After finding myself writing the same thing over and over again for different projects, I wrote this package with the following features:

  1. Read frames from videos (random access, buffered sequential, or streamed one at a time) using imageio/FFmpeg.
  2. Write sequences of NumPy frames to H.264 MP4 files with sensible defaults.
  3. PyTorch-compatible VideoCollectionDataset and VideoCollectionDataLoader that stream frames from many videos in parallel across worker processes.
    • SimpleVideoCollectionLoader provides a convenience API that combines dataset and dataloader creation in one call.
  4. A small pvio command-line tool (an ffmpeg-lite helper): pvio encode combines a directory or list of image files into an H.264 MP4 (with --mode, --quality, and --preset flags), and pvio info prints a video's frame count, frame size, and FPS. See the command-line interface.

GPU acceleration is automatic. On a machine with a CUDA GPU, decoding uses the GPU (TorchCodec/NVDEC, with frame-accurate seeking preserved) and writing uses the GPU encoder (FFmpeg/NVENC at a visually-lossless setting); both fall back to the CPU when no GPU is available. SimpleVideoCollectionLoader runs in the main process when decoding on the GPU (CUDA cannot be used in forked workers). Pass device="cpu" (loader/EncodedVideo) or mode="cpu" (write_frames_to_video) to opt out.

Notes & troubleshooting

FFmpeg macroblock constraints. Some FFmpeg builds require frame dimensions to be divisible by 16. If you see a warning about macro_block_size=16 and unexpected resizing, use dimensions divisible by 16 in production pipelines.

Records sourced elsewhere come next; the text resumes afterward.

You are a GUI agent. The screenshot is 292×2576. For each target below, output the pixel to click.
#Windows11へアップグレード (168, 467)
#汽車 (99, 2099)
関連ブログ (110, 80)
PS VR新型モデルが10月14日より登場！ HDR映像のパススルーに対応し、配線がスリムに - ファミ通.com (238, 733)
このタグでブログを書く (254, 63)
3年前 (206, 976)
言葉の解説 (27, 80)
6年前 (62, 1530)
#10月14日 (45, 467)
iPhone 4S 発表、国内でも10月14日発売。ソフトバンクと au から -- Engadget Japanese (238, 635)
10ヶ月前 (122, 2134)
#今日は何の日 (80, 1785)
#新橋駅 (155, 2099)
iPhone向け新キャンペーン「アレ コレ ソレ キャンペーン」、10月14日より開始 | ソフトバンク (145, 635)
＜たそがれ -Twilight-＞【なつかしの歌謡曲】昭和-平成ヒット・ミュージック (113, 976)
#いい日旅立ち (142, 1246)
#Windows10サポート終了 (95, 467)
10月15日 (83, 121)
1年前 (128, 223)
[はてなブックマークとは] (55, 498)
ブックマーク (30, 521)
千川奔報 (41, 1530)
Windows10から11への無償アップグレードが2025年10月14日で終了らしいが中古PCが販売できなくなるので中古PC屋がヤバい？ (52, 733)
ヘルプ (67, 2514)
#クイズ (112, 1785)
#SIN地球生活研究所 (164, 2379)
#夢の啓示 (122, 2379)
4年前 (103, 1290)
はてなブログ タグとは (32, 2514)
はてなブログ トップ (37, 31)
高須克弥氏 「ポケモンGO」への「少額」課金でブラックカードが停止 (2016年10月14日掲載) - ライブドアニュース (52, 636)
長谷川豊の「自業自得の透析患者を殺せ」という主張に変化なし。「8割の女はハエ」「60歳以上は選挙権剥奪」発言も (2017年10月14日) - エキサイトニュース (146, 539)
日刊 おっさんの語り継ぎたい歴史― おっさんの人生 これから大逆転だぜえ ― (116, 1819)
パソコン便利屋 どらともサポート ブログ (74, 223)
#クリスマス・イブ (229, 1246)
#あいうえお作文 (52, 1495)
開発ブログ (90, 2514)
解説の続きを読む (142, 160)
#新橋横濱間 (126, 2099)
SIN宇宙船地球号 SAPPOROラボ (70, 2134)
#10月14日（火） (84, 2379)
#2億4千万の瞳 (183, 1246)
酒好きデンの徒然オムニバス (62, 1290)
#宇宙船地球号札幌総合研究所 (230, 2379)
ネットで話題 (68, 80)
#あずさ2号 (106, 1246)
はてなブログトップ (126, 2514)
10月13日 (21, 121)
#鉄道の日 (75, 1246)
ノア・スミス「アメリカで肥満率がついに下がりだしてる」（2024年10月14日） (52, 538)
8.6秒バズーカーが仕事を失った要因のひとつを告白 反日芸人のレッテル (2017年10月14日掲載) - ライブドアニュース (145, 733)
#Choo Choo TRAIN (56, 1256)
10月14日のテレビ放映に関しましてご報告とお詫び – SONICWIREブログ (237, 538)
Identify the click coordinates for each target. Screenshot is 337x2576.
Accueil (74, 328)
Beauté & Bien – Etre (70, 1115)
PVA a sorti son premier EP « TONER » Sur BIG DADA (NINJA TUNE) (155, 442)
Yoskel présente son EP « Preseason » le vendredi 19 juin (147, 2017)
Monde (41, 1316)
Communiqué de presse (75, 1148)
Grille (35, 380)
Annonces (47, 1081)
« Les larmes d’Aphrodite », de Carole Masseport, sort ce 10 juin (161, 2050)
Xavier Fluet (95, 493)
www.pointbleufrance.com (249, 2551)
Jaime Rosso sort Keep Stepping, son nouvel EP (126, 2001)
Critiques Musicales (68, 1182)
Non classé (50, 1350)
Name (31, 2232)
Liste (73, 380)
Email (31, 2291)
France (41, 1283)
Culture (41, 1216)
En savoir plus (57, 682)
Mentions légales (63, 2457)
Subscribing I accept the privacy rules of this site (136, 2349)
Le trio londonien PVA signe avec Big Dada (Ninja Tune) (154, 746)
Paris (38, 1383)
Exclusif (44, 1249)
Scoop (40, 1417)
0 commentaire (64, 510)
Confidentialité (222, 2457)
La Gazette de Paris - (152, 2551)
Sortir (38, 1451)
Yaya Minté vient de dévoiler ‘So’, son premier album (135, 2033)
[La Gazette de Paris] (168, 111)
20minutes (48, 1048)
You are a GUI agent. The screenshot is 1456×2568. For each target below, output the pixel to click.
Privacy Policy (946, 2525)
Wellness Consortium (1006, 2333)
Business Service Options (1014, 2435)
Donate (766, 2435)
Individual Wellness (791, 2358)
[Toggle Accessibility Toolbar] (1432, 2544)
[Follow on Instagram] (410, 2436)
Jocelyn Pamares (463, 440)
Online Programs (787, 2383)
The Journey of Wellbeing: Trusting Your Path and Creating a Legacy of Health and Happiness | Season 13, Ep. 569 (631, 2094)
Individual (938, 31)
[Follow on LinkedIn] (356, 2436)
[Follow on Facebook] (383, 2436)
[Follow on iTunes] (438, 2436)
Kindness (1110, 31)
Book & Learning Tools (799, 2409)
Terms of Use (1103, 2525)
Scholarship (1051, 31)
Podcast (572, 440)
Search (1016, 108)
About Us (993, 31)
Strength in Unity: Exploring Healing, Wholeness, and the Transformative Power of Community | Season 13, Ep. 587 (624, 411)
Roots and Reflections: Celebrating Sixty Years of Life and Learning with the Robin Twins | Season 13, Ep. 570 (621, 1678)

Metadata caching. get_video_metadata writes a .metadata.json file next to each video to speed up repeated indexing of large collections. The cache stores a checksum of the video and is invalidated automatically when the video changes, so using it is always safe. Set use_cached_metadata=False to force a fresh read regardless.

Custom backends. Subclass pvio.video.Video and implement _validate_init_params, _load_metadata, and _read_frame to add a custom video backend. See the Video Backends API reference for the full subclassing contract.